Look. The file starts with the text "Salted__" which is a clear indicator that OpenSSL has been used to encrypt the file.

Furthermore, this is the extent of OpenSSL's file verification:

All the block ciphers normally use PKCS#5 padding also known as standard block padding: this allows a rudimentary integrity or password check to be performed. However since the chance of random data passing the test is better than 1 in 256 it isn't a very good test.

(Emphasis mine)

reply to post by the.krio


I found those different filles your looking for by mounting the file in a image drive and then using cd roller on the file. Im not sure if they were true files though. It came back with a folder type set up folders inside of folders plus zip files and script files. The names and contents were still encrypted.

reply to post by ymgve

Secure your documents with 128- or 256-bit AES encryption
Choosing encryption while using WinZip will give you a way to protect sensitive documents contained in your Zip files using the advanced AES encryption technique. AES is the Advanced Encryption Standard, the result of a three-year competition sponsored by the U.S. Government's National Institute of Standards (NIST). This encryption method, also known as Rijndael, has been adopted by NIST as a Federal Information Processing Standard.

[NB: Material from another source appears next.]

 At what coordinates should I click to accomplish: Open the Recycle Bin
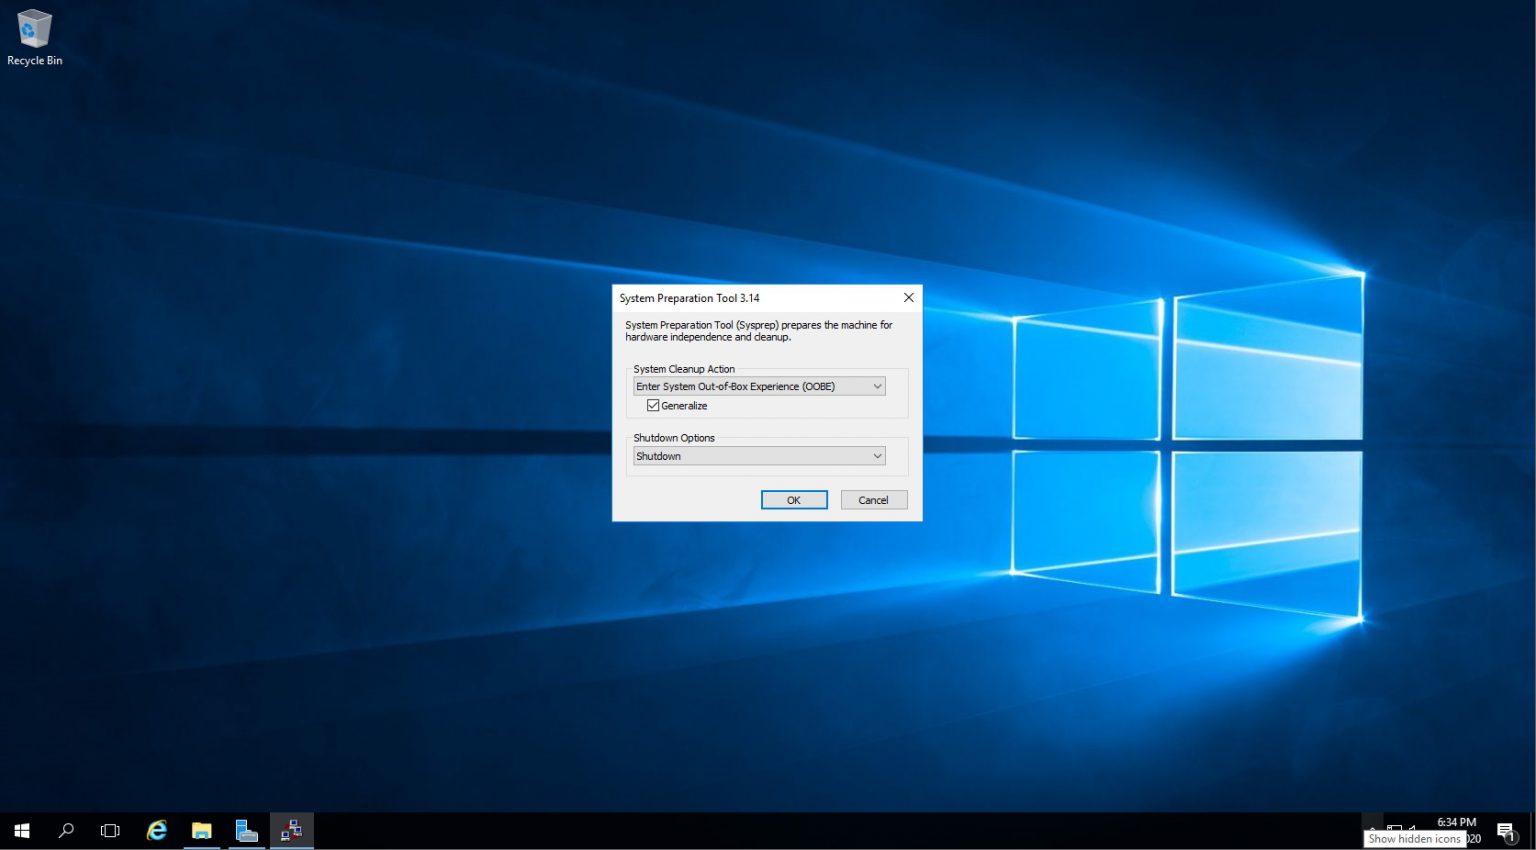click(34, 30)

The contents of the files that you want to protect are encrypted by WinZip based on a password that you specify. In order for WinZip to later extract the original contents of the encrypted files, the correct password must again be supplied.

It is aes 256 that winzip is speaking of and not zipping.

And heres a simple question for those who are determined that this program must be ran in open ssl. Wikileaks releases to the world multiplatforms. Why would that pick a limited platform only. Meaning they are useing a software program for encryption that is not platform limited.

reply to post by JBA2848


Detailed instructions with screenshots please. Better yet, upload a video to youtube.
Otherwise what you're writing looks bunk to many people.

I'm not even going to pretend to be an expert on any of this...

BUT any updates on this yet?

reply to post by JBA2848


How is OpenSSL platform limited?

reply to post by ArMaP


IMO, that slip-up doesn't matter.
Let him elaborate on mounting the file with reproducible details or ban him for hoaxing.